Their little yellow faces

Searching around for stuff on drama during the Weimar Republic (particularly stuff relevant to Zuckmayer) I found this interesting book: Grand-Guignol: The French Theatre of Horror. The Grand-Guignol was known for its extreme plays that mixed sexual titillation with extreme violence: stories of sexual predators, prostitutes, sadistic murderers. The theater, whose heyday was the 1890s to the 1930s, developed a reputation for the carnage depicted in performances: some audiences were uncertain that they witnessed staged, rather than real, violence.



The book examines the history of the theater and its work in terms of the techniques it employed and how the audiences interpreted it. Founded in 1887 by André Antoine and Oscar Méténier to stage naturalists plays that critiques bourgeois morality. But the plays developed in a number of different directions -- more melodrama, more elements of avant-grade drama (notably expressionism), use of special effects — so that it turned into a hybrid of old and new theatrical styles.

The coming to the theater was itself part of the experience. Patrons worked their way through the narrow streets and alleys of seedy Montmartre, then known for prostitution and Bohemian artists, to find the chapel that had been converted into a performance space. Inside, little had been done to the interior to remove evidence that this had been used for religious purposes. Because of the dimensions of the space the audience was always close to the performance, creating an immediate intimacy.

The plays themselves were short and intense. The stories mixed the erotic and the violent, exploiting current fears as best as possible (often taking sensational stories directly from the newspapers). Perhaps the most important part of the performance was physical, detailing the movements of the actors in order to amplify the moment of fear. At just the right moment, the actor would gaze carefully at the audience, tearing down the boundary between performer and observer and implicating them in the violence being portrayed.

The book also provides a number of scripts that were performed at the Grand-Guignol. One that most interested me was The Ultimate Torture (1904) by André de Lorde and Eugène Morel. Taking place during the Boxer Rebellion, it represents the last moments before a consulate is liberated by the Europeans. The play uses the popular image of the non-European as savage and brute whose rage is beyond containment.

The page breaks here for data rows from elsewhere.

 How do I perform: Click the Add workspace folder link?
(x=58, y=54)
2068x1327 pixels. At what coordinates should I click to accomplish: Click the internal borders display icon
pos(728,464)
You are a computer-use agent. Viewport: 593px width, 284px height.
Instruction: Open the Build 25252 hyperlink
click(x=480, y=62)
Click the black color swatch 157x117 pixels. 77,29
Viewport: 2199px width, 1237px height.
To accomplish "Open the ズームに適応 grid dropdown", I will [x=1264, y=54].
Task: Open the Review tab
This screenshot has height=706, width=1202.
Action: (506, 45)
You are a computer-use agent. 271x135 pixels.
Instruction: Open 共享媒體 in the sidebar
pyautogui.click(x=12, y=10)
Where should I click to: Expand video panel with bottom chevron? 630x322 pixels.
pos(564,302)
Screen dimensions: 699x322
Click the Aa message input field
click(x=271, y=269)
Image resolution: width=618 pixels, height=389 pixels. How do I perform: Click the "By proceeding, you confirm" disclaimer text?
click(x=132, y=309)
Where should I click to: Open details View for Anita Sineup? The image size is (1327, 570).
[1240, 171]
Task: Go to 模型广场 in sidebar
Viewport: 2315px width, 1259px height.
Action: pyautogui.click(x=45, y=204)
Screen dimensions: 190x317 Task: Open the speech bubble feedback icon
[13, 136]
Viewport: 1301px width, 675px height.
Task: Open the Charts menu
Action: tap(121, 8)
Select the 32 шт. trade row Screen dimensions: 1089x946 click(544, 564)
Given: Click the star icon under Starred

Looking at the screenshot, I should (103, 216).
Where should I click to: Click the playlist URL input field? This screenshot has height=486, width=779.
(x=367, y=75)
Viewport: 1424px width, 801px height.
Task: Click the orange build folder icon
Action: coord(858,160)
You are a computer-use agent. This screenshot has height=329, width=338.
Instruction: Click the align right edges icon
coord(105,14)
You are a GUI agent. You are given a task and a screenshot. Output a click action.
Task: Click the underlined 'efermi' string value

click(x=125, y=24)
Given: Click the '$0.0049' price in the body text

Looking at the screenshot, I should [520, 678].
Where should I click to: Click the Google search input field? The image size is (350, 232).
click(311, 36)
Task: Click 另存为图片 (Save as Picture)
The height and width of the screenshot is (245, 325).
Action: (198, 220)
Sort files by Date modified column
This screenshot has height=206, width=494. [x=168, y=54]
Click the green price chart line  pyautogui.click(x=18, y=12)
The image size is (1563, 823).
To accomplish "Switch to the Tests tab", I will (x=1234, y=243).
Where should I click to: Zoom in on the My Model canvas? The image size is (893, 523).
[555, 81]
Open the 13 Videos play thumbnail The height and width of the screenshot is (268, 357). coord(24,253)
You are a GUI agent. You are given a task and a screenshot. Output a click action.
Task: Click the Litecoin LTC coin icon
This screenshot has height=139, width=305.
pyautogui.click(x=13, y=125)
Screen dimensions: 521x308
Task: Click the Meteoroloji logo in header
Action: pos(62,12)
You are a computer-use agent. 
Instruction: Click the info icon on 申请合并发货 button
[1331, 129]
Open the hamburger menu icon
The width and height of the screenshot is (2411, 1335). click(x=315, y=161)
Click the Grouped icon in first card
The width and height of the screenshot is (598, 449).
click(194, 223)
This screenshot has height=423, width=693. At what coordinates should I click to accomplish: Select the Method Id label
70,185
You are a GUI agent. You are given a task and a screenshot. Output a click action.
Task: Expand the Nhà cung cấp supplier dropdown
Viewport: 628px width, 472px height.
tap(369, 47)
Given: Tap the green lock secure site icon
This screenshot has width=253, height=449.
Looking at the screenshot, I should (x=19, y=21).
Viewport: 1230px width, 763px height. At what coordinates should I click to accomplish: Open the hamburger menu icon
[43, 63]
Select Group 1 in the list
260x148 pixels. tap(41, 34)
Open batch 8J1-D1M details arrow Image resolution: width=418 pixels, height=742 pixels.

Locked up inside and feeling isolated within a hostile nation, the French staff is confused about the events that are going on outside. They fear that the rebellion is closing in on them.
Everywhere ... all around me ... their little yellow faces, grimacing ... screaming! What a nightmare.
Their terror is intensified by the reports that come from outside of extreme atrocities that are committed against westerners, deepening their sense of hopelessness.
Dead — all dead ... massacred ... tortured ... And me ... I saw Carel die: they tore out his fingernails and ripped out his eyes ... I heard his screams ... Then it was my turn ... they put me on the same floor, all covered with blood ... and my hands — they cut them off ... And then ... I heard a noise — cannon fire — and I was alone ... pools of blood ... I called out for Carel, I looked for his body ... there was nothing left ... blow to pieces ...

They took a nun, took her and tied her up, choked her ... tore out her fingernails and toes ... and then ... with red-hot tongs they ripped out her tongue, tore off her breasts ...

Along the canal ... thousands of them, thousands ... hidden in the grass ... there's no hope ... you can't escape ... you're done for ... So ...

Think of Carel ... look at me ... Don't let them get you alive ... Don't let them get you alive ... Don't let them get you alive ...
Hearing gunshots and smelling smoke, the staff fears that the rebels are at their door. The consul, in an act that he thinks will spare his daughter from torture and humiliation, shoots her. Of course, the gunshots come from the soldiers who will save them.